従来技術、競合技術の概要(英語) BACKGROUND ART
In recent years, around the body of the non-use is used for recovering the energy, energy harvesting is attracting attention. Among such techniques, the heat recovery and converts it to electric energy conversion technology is expected to be large. The total amount of energy used in the efficiency of exhaust heat 70% is not utilized from that of the invention. However, the area of the conventional thermoelectric conversion element of high bit unit cost is difficult to obtain an economic benefit for the operation of the reasons, to have a limiting use are greeted. Therefore, a large area can be used at a low cost, flexibility in a variety of shapes corresponds to the surface of a large area to reduce the weight and the flexible thermoelectric device is realized, the purpose of use may be widely spread. For example, such as smart sensor network used in a self-distributed power supply and, due to the temperature used for the drive power of the small electric device can be expected.
From such a background organic material or an organic-inorganic composite material is attracting attention as a promising thermoelectric material is started, with the development of the study has been greatly improved and the performance. However, the transistor electrode is originally many organic materials, solar cells can be used as the material has been developed in mind. Therefore, the use of a thin and generally, the thermoelectric device is a necessary and sufficient thickness to obtain a high quality thermoelectric conversion material is not easy.
In general, the performance of the thermoelectric conversion material, the power factor PF (=α2 σ) and the dimensionless performance index ZT (=α2 σ T/ κ) are evaluated. Here, α is the Seebeck coefficient, σ is conductivity, κ is thermal conductivity, T is the absolute temperature is. Power factor PF is, the thermoelectric conversion material obtained from the corresponding power, the dimensionless performance index ZT is, corresponds to the energy conversion efficiency, both the larger value is better the performance as the thermoelectric conversion materials. The conversion efficiency of the thermoelectric conversion element, is only ideally determined by ZT, does not depend on the device structure.
Which is angled in a steady state temperature difference Δ T, all of the heat flow through the thermoelectric material to a low temperature side flow is derived based on the assumption that the index and, in an actual device as well as the material is Δ T is also dependent on the device structure, when the thickness is smaller as the thermal conductivity increases Δ T. In other words, the dimensionless performance index ZT value independent of the structure of the device is, the actual device output and efficiency of the thermoelectric device will be largely dependent on the structure. For example, 37°C temperature, 22°C of the outside air temperature to the interface of a difference between a temperature of 15°C, thermal conductivity and is bonded to the device of 0.1W/mK, the temperature difference is 10°C in order to have a thickness of about 5mm is required. If a small thickness is 200μm, the temperature difference of about 1°C cannot only. In the vicinity of room temperature and the temperature difference is the efficiency of the thermoelectric device, from the substantially linear relationship, the thickness of the thermoelectric device and the relationship between the efficiency of the heat, the temperature difference between the thickness is increased and approaches 15°C, the thermoelectric efficiency is saturated. In order to obtain high thermal efficiencies, the thermoelectric device is necessary to have a sufficient film thickness.

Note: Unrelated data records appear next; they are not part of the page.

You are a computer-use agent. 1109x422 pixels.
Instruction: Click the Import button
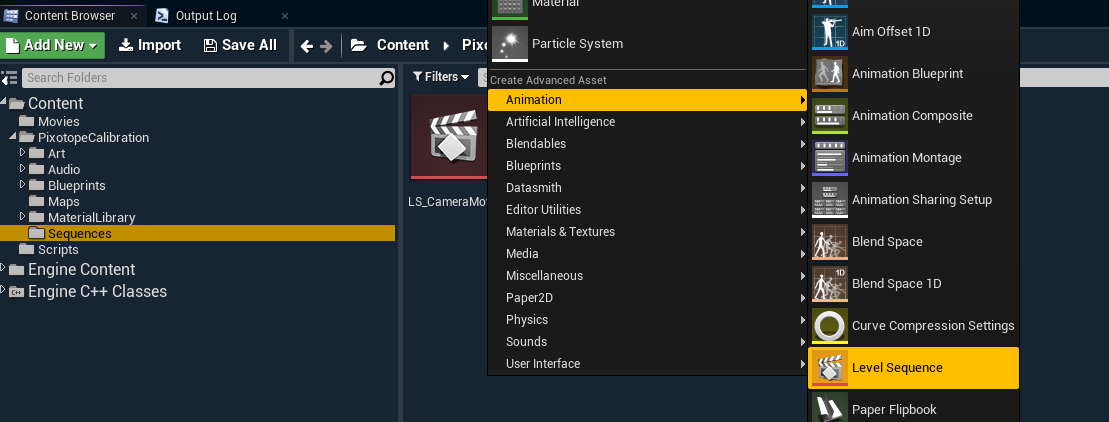[150, 45]
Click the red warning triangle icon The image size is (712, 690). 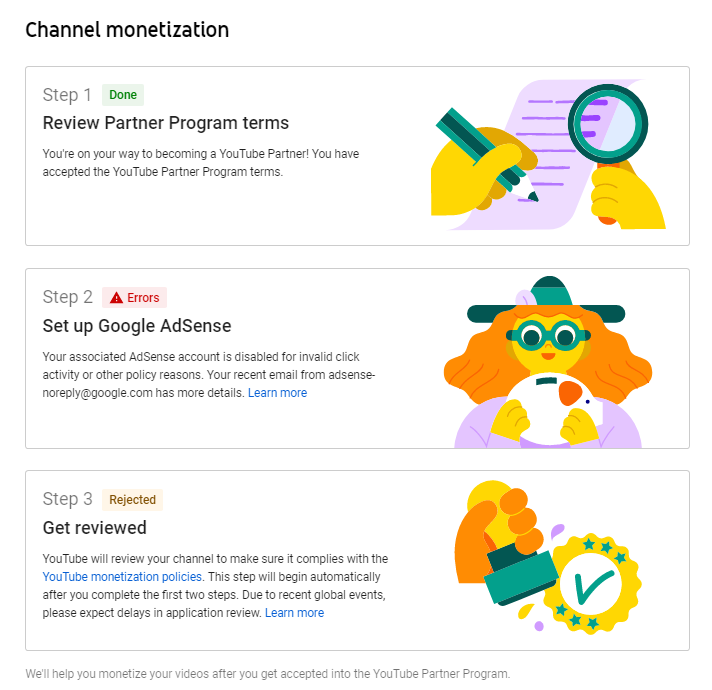point(116,298)
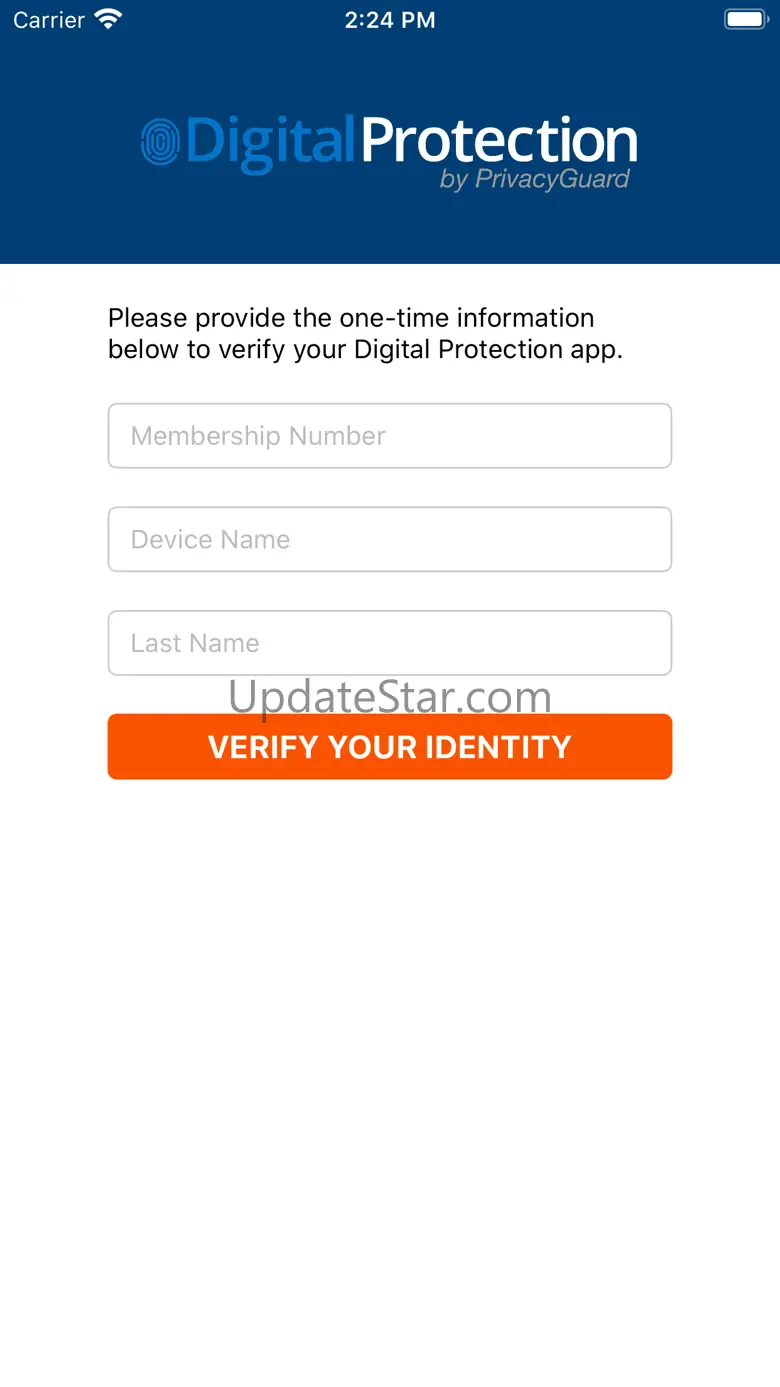
Task: Click "Digital Protection app." in the instruction text
Action: click(x=488, y=349)
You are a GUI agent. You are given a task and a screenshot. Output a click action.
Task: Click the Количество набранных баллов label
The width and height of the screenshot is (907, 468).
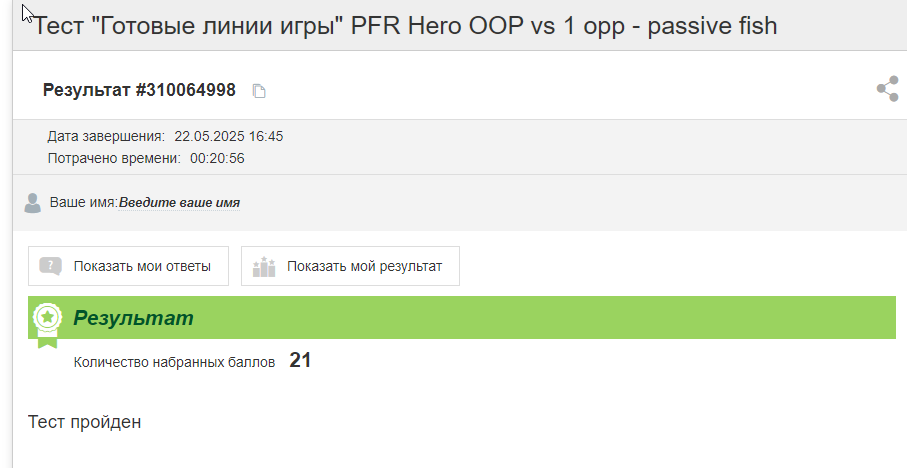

In particular, the heat generated by the Seebeck effect electromotive force and the cold side of the device from the hot side temperature is proportional to the difference, a sufficient temperature differential can be attached to the device becomes important. However, the interface between the atmosphere and the cold side of the device is due to the presence of convective heat resistance, high temperature heat flow from the side of the dammed, a thin film shape in most temperature (several hundred µm) that is the difference in the conditions. In addition, the film thickness of the millimeter order in the thin film material of the film formation difficult. Of the flexible thermoelectric device, the thin film material can be used, and its thickness is 200μm or less, a practical high output is obtained is difficult.

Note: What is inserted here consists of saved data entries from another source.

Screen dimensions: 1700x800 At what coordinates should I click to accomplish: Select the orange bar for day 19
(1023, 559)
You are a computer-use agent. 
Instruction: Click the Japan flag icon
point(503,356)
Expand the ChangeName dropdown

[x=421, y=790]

Therefore, the in-plane direction of the thermoelectric device provided with a temperature difference (for example, see Non-Patent Document 1), or, by stacking a thin film of the thermoelectric device a temperature difference to the thickness direction (for example, see Non-Patent Document 2). The former is many, that is, the temperature difference between the in-plane direction with respect to the method of the invention may be used, in this method the flexible thermoelectric device applications such as medical monitoring or considered as a smart building of the distributed power source cannot be used as, limited to the use which is problematic. In addition, the latter, that is, the temperature difference in the thickness direction are attached to the method, it is difficult to control the thickness of the film, and a substrate are required, for many of the heat flow flowing through the substrate, and a decrease in efficiency which is problematic.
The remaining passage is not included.